Old Prince Bolkonsky had always poured scorn on medicine, but in recent days he had taken Mademoiselle Bourienne’s advice, and allowed this doctor to see him, gradually getting used to his visits. Métivier came to see the old prince two or three times a week.

On St Nicholas’s day, the old prince’s name-day, all Moscow turned up at his front door, but he gave orders for no one to be admitted. Only one or two guests, whose names were on a list that he had given to Princess Marya, were to be invited to lunch.

Métivier turned up that morning with his greetings and considered it proper as the old prince’s doctor to ‘break the embargo’, as he put it to Princess Marya, and go in to see the prince. As it happened, on the morning of his name-day the old prince was in one of his foulest moods. He had spent the whole morning tramping through the house, finding fault with everybody and pretending he couldn’t understand anything that was said to him and nobody understood what he was saying. Princess Marya was all too familiar with this mood of nervous, simmering touchiness, which usually culminated in a furious outburst, and she went about that morning like someone staring down the barrel of a cocked and loaded gun and waiting for the inevitable big bang. The morning had gone off reasonably well – until the doctor arrived.

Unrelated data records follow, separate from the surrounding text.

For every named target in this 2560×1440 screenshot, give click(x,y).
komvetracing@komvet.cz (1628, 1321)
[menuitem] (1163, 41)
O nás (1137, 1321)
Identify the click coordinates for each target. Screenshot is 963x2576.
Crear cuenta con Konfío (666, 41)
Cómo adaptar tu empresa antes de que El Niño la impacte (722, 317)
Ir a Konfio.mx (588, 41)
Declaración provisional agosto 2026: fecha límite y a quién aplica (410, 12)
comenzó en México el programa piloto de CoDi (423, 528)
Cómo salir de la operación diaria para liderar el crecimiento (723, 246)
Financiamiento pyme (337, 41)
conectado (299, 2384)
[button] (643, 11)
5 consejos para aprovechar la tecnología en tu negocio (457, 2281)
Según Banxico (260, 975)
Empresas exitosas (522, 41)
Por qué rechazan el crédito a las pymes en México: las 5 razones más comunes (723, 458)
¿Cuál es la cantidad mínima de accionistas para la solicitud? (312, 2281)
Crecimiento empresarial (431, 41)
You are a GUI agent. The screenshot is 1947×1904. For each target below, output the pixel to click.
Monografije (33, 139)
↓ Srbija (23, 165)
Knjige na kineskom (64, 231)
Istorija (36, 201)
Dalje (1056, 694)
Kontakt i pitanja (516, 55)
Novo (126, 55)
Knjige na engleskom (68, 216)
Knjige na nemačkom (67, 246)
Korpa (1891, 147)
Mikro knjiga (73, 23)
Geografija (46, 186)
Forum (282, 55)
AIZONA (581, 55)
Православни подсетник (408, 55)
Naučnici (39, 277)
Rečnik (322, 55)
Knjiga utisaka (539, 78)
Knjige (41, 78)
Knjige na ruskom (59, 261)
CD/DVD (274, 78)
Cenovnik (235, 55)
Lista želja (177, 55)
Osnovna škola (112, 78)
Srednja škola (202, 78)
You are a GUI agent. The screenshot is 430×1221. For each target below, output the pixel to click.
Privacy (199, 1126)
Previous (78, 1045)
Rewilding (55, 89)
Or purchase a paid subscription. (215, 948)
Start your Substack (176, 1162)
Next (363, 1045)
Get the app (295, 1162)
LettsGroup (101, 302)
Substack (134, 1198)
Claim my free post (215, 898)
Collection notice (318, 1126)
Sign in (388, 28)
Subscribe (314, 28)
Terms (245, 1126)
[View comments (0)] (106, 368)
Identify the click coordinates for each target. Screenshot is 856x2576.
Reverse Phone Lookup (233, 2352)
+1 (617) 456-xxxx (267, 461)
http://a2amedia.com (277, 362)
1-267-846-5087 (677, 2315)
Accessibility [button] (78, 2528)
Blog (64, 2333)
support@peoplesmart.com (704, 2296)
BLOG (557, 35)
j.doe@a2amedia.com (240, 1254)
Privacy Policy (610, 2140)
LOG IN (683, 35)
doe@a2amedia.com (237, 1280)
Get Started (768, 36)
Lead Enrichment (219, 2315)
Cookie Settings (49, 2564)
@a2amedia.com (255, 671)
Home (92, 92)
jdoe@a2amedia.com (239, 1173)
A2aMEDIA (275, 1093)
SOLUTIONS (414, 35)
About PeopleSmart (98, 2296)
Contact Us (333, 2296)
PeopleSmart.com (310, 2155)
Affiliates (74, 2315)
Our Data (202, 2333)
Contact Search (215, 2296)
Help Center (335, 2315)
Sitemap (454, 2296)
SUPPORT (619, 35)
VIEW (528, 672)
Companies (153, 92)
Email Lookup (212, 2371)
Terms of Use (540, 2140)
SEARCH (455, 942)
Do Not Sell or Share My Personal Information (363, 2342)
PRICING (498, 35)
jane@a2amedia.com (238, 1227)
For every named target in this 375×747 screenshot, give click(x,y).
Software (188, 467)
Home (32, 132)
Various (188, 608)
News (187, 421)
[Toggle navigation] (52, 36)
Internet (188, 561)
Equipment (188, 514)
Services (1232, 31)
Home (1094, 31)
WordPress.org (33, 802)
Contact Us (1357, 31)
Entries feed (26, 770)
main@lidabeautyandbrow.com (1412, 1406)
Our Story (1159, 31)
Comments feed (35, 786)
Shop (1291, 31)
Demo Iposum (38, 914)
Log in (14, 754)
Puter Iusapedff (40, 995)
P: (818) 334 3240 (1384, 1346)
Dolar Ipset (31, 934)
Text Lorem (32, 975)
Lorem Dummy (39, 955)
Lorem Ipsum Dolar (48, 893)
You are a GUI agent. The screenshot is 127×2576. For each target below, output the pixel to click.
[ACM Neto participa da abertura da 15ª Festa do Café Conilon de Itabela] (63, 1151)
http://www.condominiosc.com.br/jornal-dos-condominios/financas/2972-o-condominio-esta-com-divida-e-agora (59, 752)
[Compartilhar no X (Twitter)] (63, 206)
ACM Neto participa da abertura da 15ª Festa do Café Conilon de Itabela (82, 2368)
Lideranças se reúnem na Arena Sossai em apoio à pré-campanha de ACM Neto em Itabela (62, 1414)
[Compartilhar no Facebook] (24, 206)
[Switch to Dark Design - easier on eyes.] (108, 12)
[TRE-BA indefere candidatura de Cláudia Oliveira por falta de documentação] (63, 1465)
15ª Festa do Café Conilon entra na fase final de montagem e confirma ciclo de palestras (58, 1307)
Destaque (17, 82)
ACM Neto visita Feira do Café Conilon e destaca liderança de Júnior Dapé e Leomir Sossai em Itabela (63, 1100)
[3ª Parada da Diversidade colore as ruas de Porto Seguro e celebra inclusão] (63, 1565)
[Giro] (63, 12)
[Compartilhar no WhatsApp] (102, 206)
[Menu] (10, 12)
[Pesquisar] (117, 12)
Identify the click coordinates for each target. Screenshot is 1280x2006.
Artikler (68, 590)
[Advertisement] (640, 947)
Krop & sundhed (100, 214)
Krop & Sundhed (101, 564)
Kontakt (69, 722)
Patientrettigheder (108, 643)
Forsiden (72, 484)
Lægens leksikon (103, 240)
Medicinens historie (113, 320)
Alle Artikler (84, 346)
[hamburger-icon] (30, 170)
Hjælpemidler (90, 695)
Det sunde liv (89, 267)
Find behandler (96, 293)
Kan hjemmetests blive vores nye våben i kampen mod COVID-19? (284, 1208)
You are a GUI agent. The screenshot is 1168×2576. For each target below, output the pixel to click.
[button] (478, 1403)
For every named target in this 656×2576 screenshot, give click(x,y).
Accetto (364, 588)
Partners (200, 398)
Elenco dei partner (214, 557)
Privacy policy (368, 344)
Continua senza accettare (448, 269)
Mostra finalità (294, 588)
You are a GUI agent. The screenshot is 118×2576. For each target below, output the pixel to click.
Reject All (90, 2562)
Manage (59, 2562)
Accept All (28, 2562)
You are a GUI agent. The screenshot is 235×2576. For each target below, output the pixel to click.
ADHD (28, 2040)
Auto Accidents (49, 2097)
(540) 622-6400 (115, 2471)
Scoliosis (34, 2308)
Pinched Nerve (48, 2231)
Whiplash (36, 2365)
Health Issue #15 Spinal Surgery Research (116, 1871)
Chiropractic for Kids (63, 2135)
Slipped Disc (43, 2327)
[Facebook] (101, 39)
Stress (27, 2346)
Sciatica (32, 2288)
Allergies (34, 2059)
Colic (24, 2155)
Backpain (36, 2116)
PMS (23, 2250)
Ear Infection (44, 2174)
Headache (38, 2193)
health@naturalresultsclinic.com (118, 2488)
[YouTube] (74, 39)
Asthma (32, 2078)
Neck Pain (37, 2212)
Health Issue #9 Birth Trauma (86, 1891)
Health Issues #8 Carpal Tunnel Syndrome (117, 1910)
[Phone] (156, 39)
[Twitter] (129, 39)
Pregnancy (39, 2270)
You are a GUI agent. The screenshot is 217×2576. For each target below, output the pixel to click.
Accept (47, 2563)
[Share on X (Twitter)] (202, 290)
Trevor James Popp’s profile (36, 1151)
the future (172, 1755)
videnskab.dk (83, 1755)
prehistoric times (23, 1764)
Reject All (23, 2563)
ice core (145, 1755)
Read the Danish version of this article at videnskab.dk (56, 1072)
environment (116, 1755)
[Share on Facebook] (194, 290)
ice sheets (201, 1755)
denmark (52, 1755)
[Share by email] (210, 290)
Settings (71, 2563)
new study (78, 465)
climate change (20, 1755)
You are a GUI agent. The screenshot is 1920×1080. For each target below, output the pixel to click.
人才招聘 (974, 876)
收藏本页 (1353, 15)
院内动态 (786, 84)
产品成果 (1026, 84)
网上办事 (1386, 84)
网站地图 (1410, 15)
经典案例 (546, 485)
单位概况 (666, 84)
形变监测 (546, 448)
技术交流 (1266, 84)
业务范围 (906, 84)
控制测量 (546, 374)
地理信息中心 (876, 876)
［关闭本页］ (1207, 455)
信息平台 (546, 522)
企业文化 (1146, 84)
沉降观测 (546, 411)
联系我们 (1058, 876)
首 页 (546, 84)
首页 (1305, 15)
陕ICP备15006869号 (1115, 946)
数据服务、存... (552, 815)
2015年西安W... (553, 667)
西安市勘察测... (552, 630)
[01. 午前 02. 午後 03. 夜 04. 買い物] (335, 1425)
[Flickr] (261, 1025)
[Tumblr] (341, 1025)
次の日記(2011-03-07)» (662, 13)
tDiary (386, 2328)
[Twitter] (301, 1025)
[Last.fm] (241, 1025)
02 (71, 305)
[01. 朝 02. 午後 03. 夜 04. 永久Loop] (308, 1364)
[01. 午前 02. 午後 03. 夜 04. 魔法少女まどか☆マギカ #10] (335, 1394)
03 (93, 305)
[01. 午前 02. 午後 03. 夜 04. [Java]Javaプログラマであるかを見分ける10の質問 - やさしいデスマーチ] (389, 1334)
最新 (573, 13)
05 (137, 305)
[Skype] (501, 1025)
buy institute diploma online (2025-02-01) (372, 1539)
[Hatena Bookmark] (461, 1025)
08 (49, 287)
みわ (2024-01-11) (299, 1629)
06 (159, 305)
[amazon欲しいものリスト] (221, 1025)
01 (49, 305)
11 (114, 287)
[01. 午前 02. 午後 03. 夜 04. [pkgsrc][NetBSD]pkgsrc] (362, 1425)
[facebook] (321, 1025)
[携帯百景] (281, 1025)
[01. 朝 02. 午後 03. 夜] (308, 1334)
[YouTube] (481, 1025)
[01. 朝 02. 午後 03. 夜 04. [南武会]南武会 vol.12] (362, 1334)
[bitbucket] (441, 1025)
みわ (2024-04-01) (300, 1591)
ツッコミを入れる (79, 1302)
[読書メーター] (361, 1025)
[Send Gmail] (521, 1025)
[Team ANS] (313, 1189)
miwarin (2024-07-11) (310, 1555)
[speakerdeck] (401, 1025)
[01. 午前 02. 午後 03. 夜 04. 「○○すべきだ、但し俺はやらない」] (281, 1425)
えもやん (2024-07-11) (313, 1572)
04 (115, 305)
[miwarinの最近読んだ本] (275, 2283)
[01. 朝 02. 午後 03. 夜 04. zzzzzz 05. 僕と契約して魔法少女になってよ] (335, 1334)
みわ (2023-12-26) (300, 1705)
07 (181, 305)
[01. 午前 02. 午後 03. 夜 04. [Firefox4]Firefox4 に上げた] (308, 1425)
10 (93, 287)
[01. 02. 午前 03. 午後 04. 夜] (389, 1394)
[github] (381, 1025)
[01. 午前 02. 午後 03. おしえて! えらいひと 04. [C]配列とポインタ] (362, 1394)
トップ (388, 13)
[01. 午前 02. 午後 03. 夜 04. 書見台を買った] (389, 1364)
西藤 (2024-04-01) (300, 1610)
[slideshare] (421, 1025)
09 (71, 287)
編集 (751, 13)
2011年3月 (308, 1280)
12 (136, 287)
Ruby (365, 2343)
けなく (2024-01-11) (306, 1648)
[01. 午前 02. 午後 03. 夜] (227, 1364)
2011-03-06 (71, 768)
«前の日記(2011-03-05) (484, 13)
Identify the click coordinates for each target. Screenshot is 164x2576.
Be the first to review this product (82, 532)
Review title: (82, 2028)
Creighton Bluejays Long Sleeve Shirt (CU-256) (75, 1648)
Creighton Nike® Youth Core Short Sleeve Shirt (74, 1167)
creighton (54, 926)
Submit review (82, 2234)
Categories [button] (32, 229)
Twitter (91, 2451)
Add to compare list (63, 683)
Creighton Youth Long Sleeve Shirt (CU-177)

After showing the doctor in, Princess Marya sat down with a book in the drawing-room not far from the door, through which she could hear everything that was going on in the prince’s study.

At first the only voice she could hear was Métivier’s, then came her father’s, then both of them together. Then the door flew open, and in the doorway stood Métivier, a handsome figure of a man with his shock of black hair but terrified out of his wits, and behind him the old prince in skull-cap and dressing-gown, his face hideous with rage and the pupils of his eyes looking down at the floor.